In 2009, however, the Duluth mayor suggested that Bentley move his display to the waterfront for a "free, family event open to all." He didn't say "except preachers."
So, last year the preachers showed up, handed out literature and tried to get holiday light gawkers to talk about Christ. Bentley and the city didn't want visitors to be hassled, so they booted the pastors from the park. Subsequently, Judge Davis sided with the preachers and banned the city from preventing them at Bentleyville.
This year, Duluth and the nonprofit that sponsors the display pulled an end-run on the order. They drew up a new contract that gives Bentleyville an "exclusive use permit" for the park, which they said allowed the group to exclude people. Law enforcement officers directed the preachers to a "First Amendment Zone" in a nearby parking lot as a "compromise."
It's a similar tactic used at the Gay Pride event in Minneapolis, where a man who wanted to hand out Bibles was allowed a spot in the park. That case is pending in the Court of Appeals.
Personally, I'm all for a First Amendment Zone. It's called America.
Bentleyville seems like a good outfit; their mission statement is to provide food and toys for people who need them. I also understand they don't want visitors hassled while trying to enjoy the show. I also don't buy into this ludicrous "war on Christmas" nonsense.

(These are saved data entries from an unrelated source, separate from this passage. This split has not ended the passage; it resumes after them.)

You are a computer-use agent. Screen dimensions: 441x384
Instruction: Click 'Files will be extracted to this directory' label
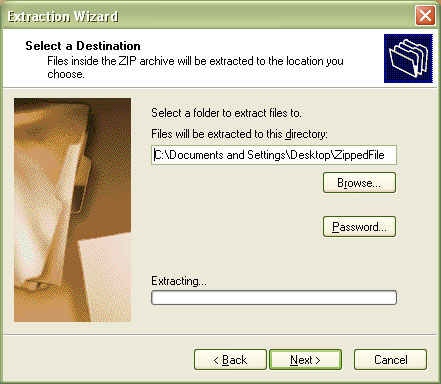pyautogui.click(x=239, y=134)
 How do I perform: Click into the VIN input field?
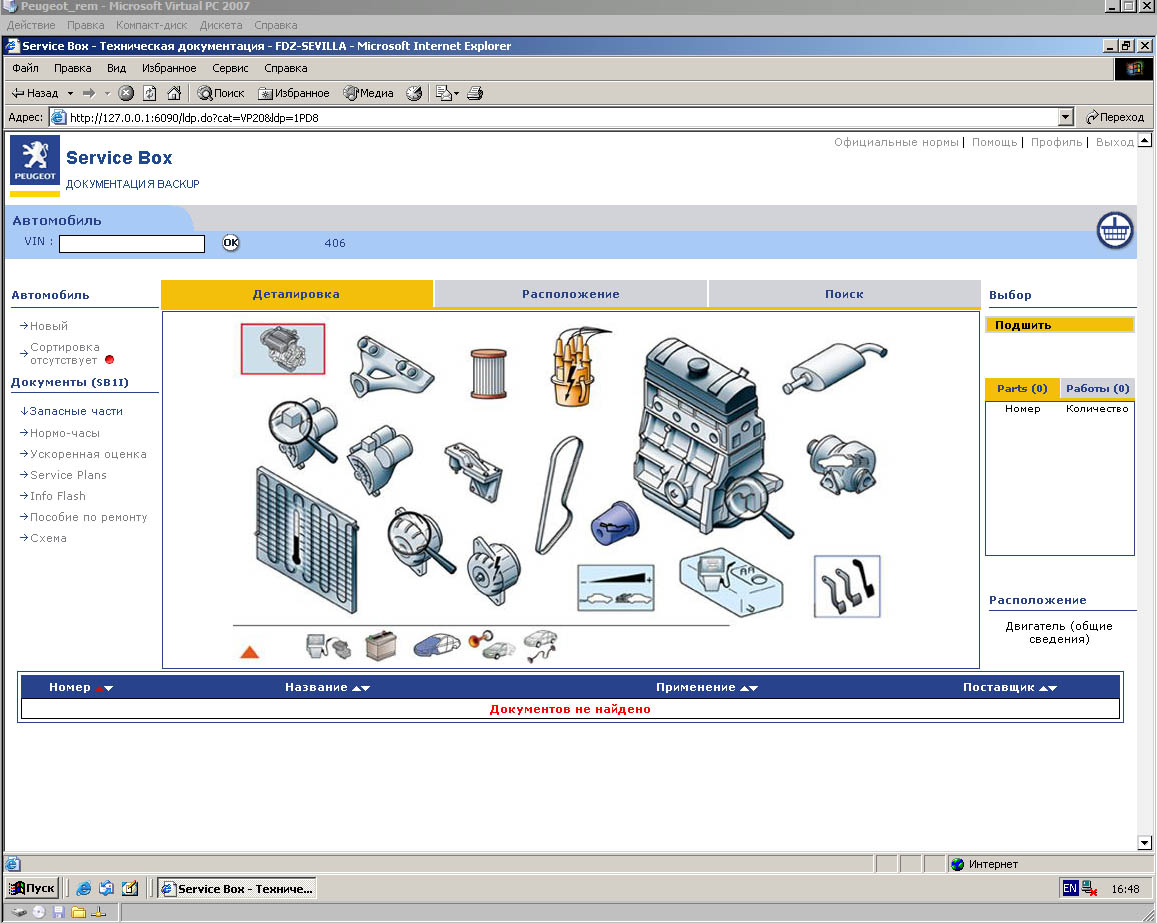pyautogui.click(x=131, y=243)

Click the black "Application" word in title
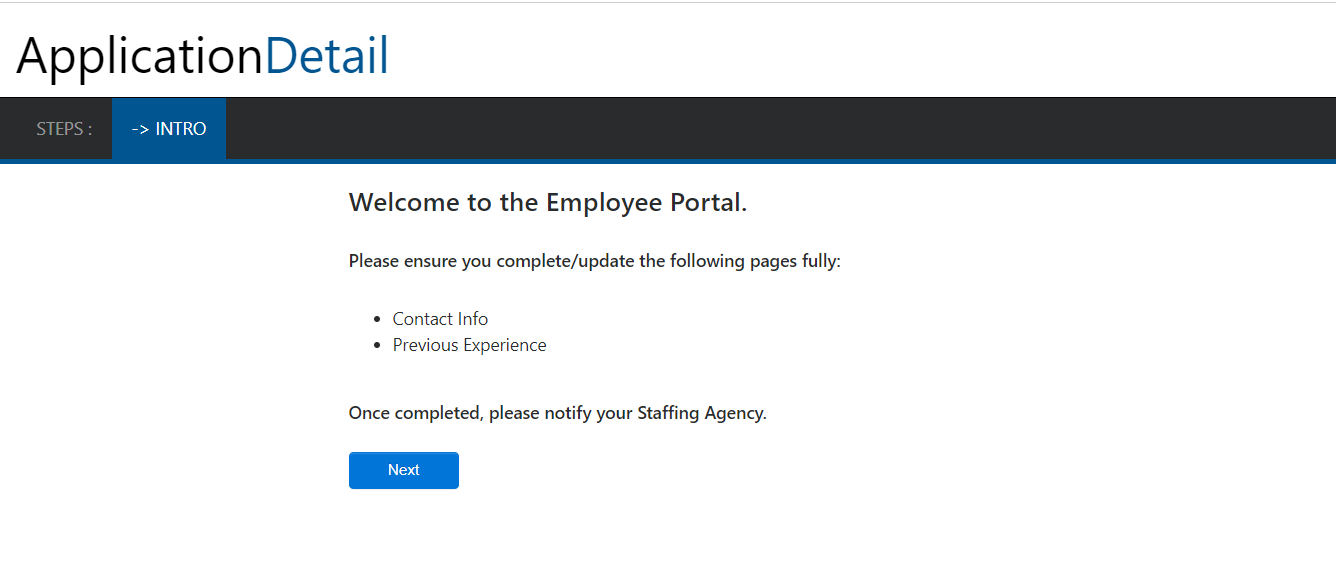[x=140, y=57]
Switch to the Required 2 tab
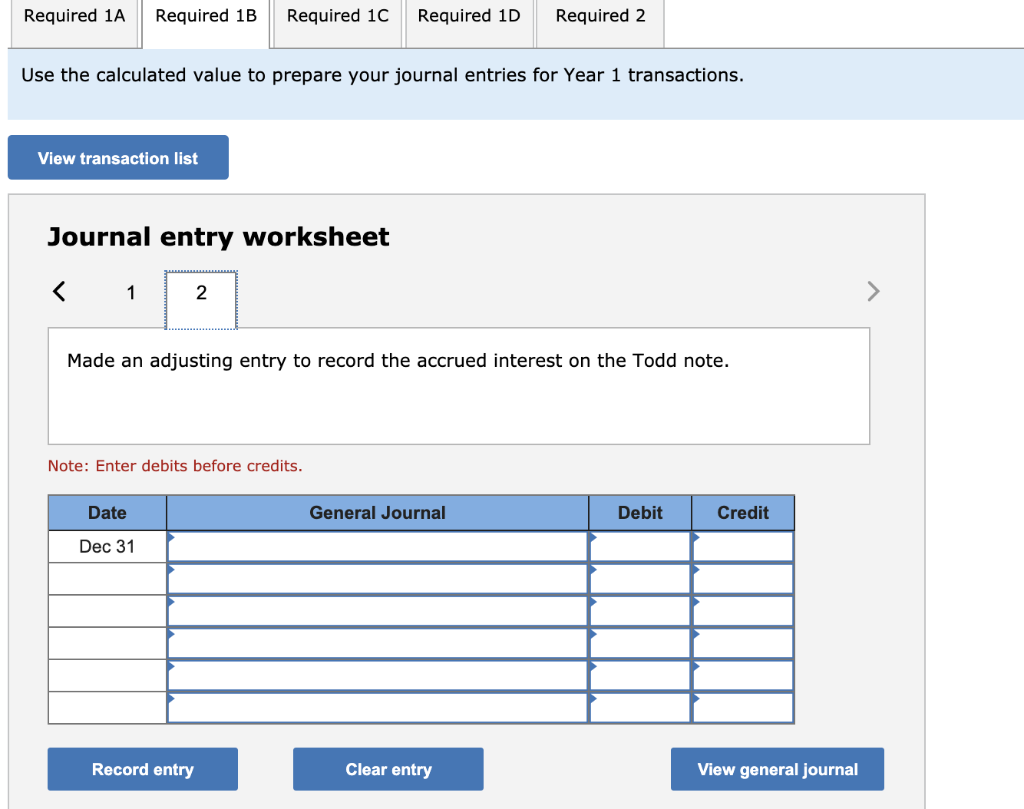1024x809 pixels. 599,16
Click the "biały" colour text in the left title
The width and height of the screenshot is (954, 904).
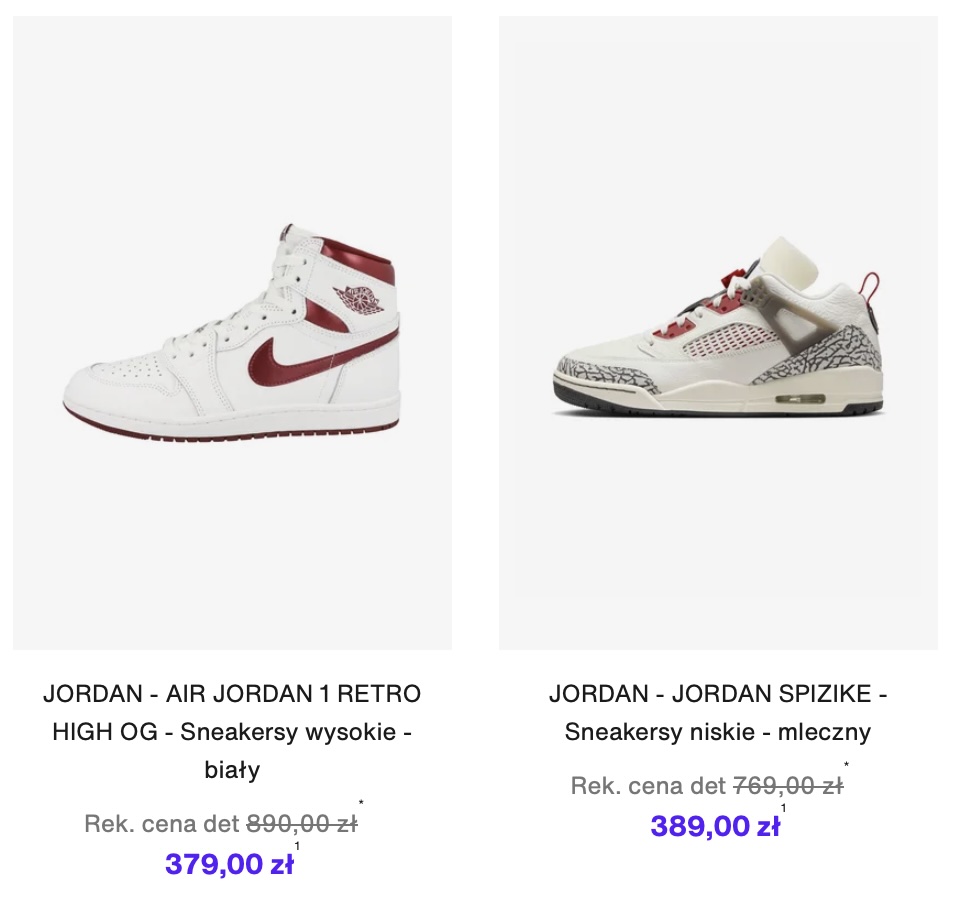[x=232, y=770]
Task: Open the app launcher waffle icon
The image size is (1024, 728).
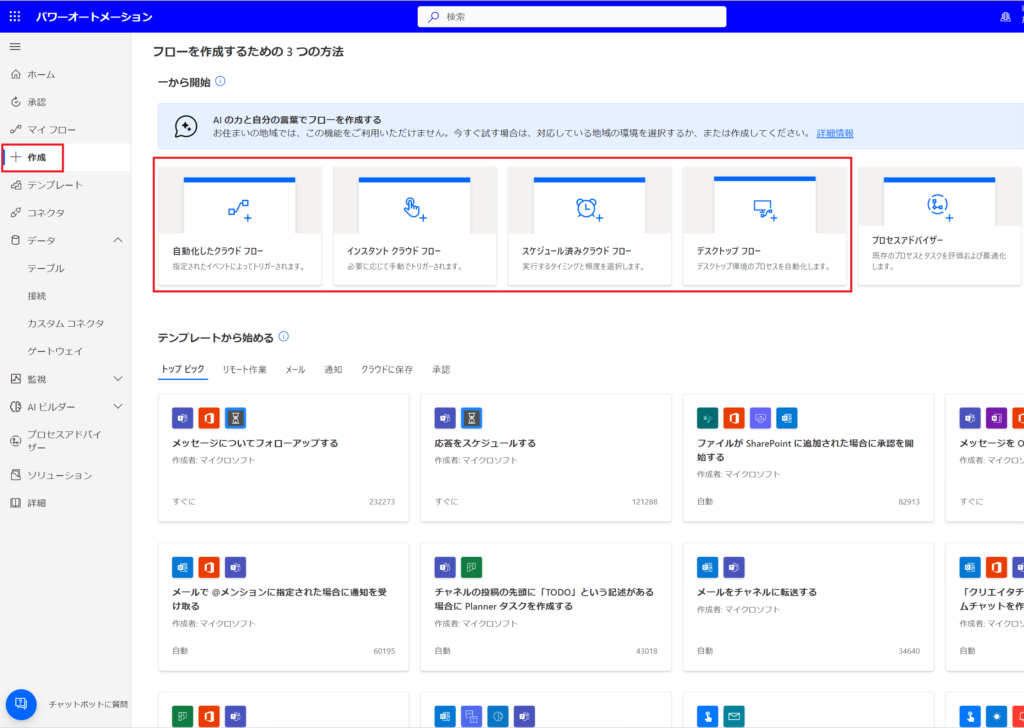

I'm occasionally approached by religious enthusiasts, and I'm not fond of it. However, I find a polite "no thanks" usually does the trick. It doesn't seem to be a huge enough burden to me that I would try to prevent their free speech in a public place, and it certainly isn't enough to create tricky laws to stop them.
The case was actually one of two First Amendment battles in Minnesota that caught my eye last week. The second one takes place at the far opposite end of the field of land mines that is free speech. Crow Wing County is trying to put restrictions on an establishment, Risky Business Novelties and Videos, that sells sex-oriented materials out of a back room.
Crow Wing County changed its ordinance on adult businesses in a way that the owner claimed would essentially prohibit his version of free speech. So he sued in federal court.
Nobody said the First Amendment was supposed to be graceful.
Jane Kirtley, who specializes in media law at the University of Minnesota, said the two cases are essentially two prongs of the same idea: government entities trying clever ways to prohibit speech they don't want.
"People are focusing on religion" in the Bentleyville case, Kirtley said. "But it's just a free speech case" that would apply to anyone advocating ideas. "I think the judge's decision is correct. The reality is this is a public space and a public forum."
"It's fascinating how people are always in favor of free speech when it shares their own denomination, but against it when it differs," Kirtley said. As for the adult shop, "It's protected, period. [The new ordinance] is effectively trying to stop speech that is legal."
"The First Amendment is there to protect exactly the speech you don't like," Kirtley said. "When it's speech you like, then we don't need the amendment."